The more attacks that happen, the more media coverage they receive, which includes sharing the ransom payout the attackers received. That just incentivizes criminals to continue targeting large companies, Rogers pointed out. But despite these criminals receiving millions of dollars, only 8 percent of companies get their data back.
That loss of data is particularly potent for retailers, as their reputations and revenue can be impacted by a cyberattack. “As you look across the retail space,” Dunlop said, “if you can impact our ability to pick, pack, and ship, you can impact our revenue.”
While most companies are spending their money and efforts on a cyber defense system, Rogers said a focused adversary has a high probability of success no matter how much money is being spent on defense.

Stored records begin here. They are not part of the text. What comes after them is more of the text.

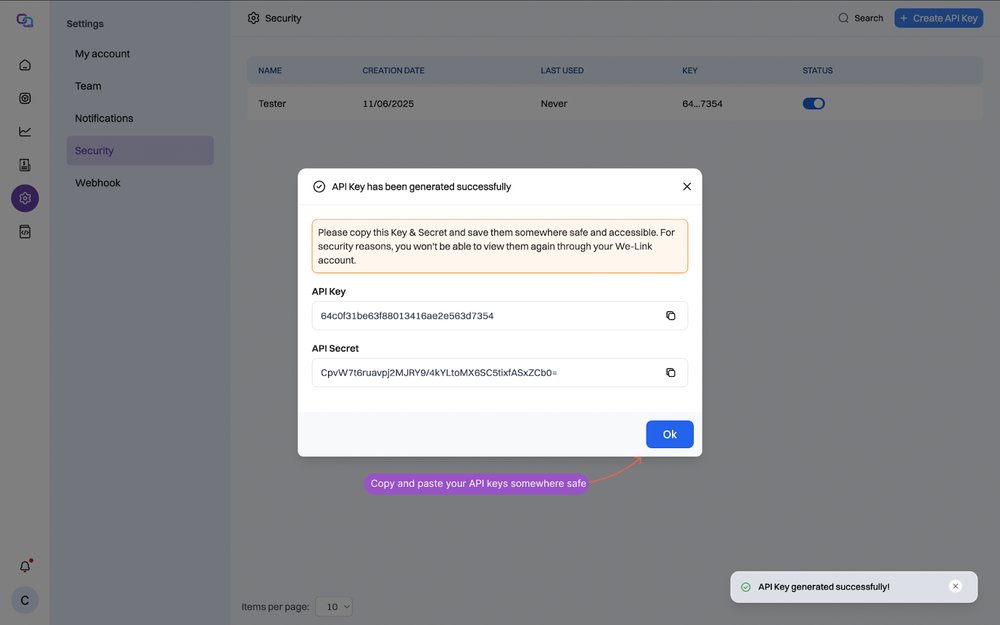Click the Create API Key button
Screen dimensions: 1000x625
click(938, 18)
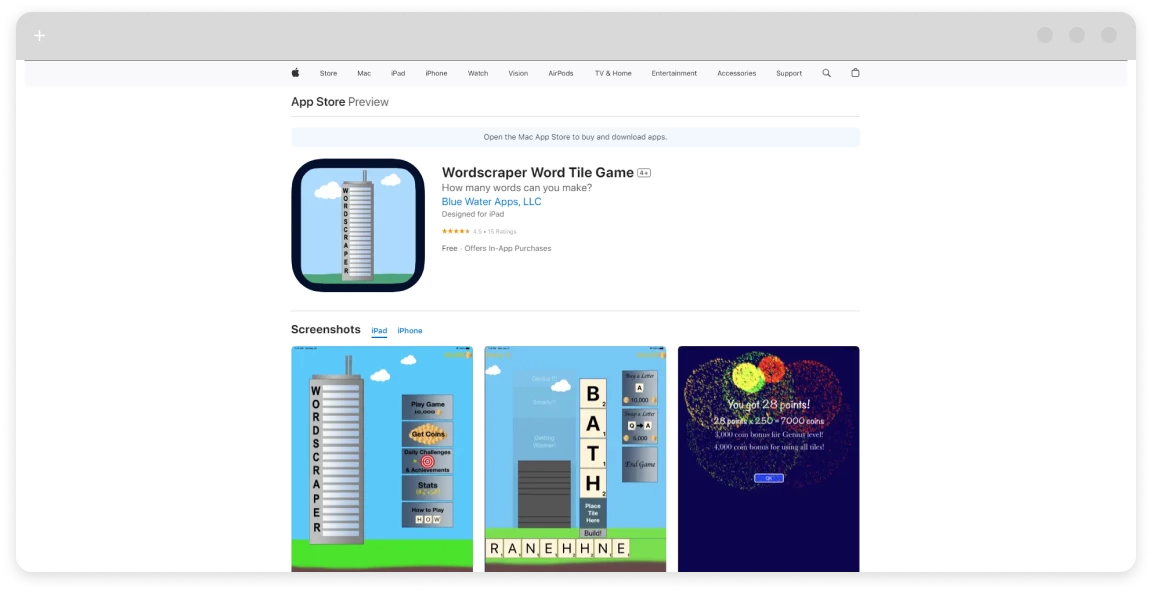Click the App Store Preview heading link
The width and height of the screenshot is (1152, 592).
click(x=318, y=102)
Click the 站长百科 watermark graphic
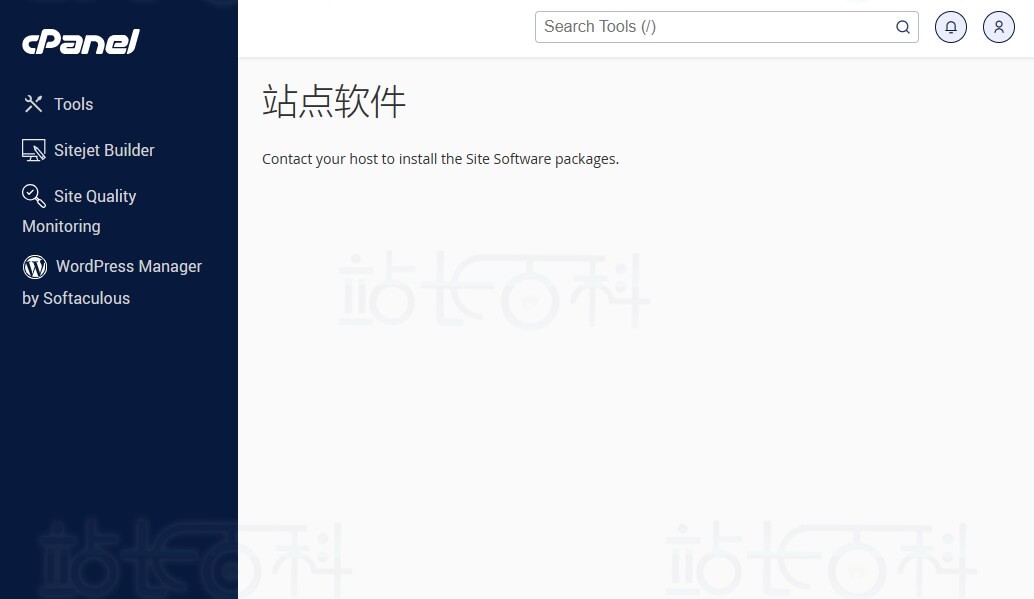 point(493,291)
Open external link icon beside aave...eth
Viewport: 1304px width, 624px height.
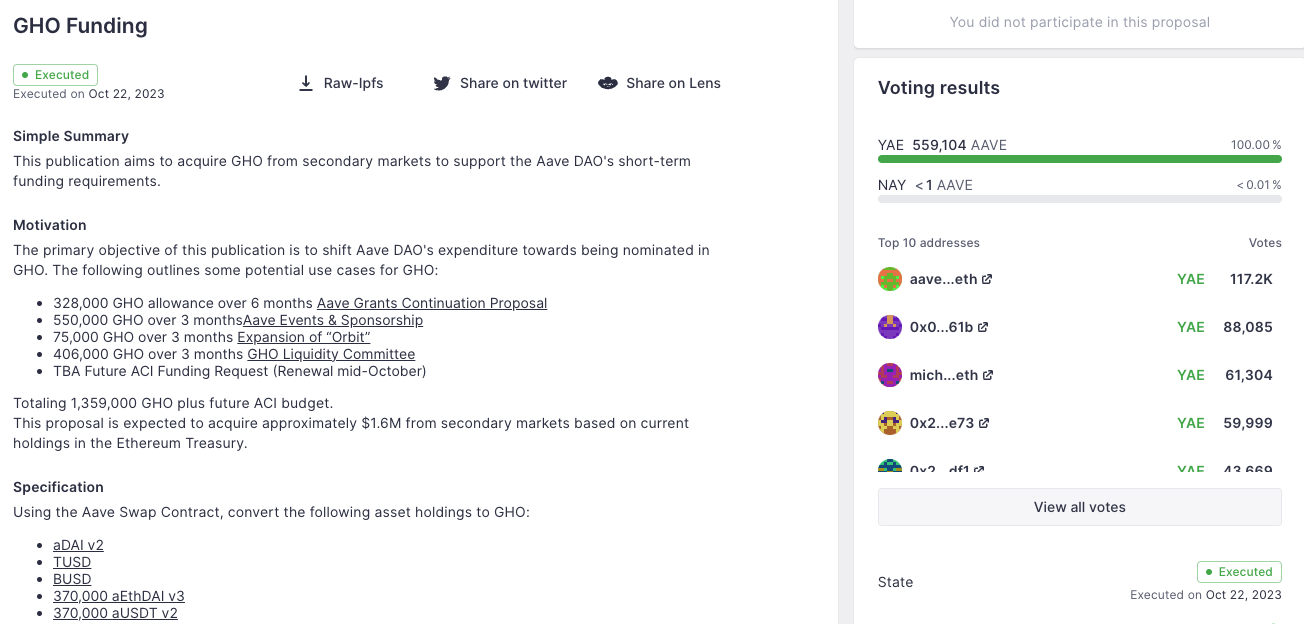pyautogui.click(x=987, y=280)
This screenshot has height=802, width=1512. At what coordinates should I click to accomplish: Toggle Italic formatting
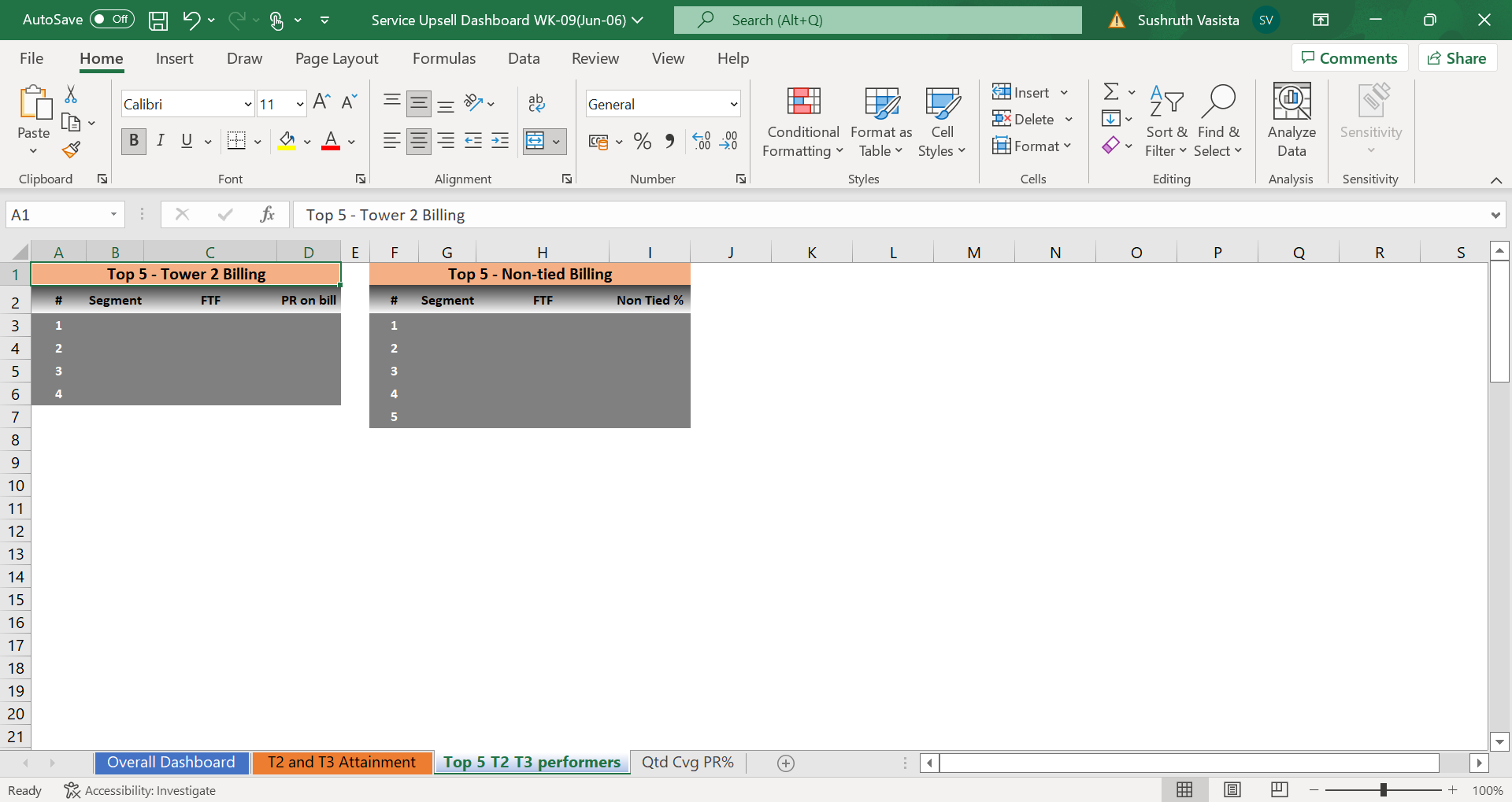(x=161, y=141)
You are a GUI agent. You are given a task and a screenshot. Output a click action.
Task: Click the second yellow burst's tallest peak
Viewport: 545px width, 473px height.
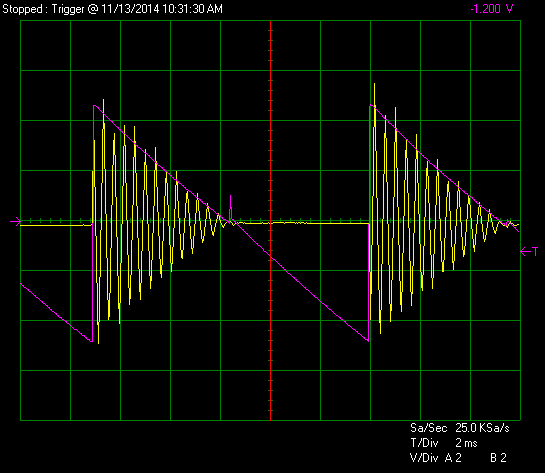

“Cybersecurity needs to include both cyber defense and cyber resiliency,” Rogers said, explaining that companies can not only prevent attacks but take action during them.
One major component is understanding the network structure inside and out. Rogers said he has seen cross-connects between business and IT sides of a network that employees are unaware of, which leaves them vulnerable. “You cannot defend what you cannot see,” Rogers said. “The cyber security strategy will be flawed if you don’t know the gaps.”
Part of understanding those gaps is recognizing the human element of cybersecurity. Cyber professionals must find ways to explain complicated issues in ways non-cyber professionals can understand. Every individual in an organization plays a part in strengthening cybersecurity, Rogers said, but they can also easily undermine it if they do not understand what a cyberattack might look like.
Rogers closed the session on a positive note, noting the increased awareness of cyberattacks, and emphasized the need to move beyond awareness and figure out new solutions.
“Continuing to do the same, but expecting a different outcome is ridiculous,” he said.